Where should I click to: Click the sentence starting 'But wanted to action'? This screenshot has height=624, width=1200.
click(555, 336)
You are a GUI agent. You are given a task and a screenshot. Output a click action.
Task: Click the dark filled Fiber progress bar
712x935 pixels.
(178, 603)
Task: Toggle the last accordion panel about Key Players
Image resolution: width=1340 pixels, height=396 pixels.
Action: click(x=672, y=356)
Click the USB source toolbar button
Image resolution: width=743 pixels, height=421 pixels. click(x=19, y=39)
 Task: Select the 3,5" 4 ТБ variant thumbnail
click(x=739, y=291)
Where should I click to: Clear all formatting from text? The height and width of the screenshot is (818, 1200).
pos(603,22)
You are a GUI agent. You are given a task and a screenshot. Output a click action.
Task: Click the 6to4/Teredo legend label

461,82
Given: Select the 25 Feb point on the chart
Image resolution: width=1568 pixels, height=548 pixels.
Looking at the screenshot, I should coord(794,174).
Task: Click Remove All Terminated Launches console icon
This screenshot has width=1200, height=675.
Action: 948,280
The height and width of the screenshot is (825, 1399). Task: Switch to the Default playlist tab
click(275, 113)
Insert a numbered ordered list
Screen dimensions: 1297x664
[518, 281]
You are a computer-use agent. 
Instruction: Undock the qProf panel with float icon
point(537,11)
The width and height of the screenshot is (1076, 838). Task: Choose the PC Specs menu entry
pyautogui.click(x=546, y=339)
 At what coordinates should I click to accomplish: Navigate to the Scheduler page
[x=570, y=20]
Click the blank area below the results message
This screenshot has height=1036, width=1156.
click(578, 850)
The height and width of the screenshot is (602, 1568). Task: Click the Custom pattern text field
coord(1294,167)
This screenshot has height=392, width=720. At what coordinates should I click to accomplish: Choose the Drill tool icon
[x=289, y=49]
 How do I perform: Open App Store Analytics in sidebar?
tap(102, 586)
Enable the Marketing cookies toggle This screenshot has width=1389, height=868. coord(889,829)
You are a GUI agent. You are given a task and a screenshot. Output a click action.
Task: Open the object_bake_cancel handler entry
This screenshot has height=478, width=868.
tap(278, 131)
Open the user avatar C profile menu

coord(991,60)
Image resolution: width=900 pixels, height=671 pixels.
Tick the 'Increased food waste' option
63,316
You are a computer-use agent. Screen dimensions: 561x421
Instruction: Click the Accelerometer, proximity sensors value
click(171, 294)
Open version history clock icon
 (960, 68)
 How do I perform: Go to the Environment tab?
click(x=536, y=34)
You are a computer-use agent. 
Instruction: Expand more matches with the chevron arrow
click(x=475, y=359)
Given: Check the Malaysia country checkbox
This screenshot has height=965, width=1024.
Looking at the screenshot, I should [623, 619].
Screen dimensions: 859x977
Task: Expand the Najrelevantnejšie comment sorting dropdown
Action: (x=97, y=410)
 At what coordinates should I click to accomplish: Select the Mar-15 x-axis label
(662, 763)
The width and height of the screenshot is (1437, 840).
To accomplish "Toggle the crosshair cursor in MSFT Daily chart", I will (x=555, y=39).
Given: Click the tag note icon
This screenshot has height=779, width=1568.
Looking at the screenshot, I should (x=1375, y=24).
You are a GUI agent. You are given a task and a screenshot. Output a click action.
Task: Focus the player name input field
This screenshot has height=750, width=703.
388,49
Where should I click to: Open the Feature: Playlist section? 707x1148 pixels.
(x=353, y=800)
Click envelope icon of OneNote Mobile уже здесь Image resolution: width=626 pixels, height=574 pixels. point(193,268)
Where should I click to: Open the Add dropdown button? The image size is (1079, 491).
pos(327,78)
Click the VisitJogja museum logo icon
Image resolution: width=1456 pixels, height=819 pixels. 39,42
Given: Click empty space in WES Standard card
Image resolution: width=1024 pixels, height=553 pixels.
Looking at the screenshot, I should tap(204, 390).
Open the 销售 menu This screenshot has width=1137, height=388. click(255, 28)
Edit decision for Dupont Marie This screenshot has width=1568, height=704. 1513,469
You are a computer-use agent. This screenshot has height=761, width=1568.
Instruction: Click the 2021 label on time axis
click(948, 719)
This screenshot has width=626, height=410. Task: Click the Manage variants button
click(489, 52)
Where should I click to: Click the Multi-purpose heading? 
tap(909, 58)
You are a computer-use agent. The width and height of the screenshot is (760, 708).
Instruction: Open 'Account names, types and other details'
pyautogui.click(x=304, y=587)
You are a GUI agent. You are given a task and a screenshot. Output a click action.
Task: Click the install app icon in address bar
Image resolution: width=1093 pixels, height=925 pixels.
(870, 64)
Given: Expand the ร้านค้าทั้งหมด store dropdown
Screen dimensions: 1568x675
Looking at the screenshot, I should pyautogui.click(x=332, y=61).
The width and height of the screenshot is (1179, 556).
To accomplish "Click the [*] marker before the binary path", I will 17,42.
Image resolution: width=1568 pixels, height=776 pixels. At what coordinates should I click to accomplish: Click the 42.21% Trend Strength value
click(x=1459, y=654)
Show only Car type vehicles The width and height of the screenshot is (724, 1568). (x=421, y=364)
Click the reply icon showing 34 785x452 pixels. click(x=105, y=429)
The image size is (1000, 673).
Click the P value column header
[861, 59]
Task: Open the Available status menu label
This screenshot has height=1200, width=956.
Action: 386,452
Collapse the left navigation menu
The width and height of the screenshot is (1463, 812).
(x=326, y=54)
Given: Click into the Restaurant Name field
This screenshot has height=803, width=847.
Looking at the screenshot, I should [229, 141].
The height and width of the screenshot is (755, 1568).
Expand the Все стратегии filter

- TO DO
Where a line in the listing holds the string "will", include it in the count, then report the total alone.

- RESPONSE TO THE EXERCISE
2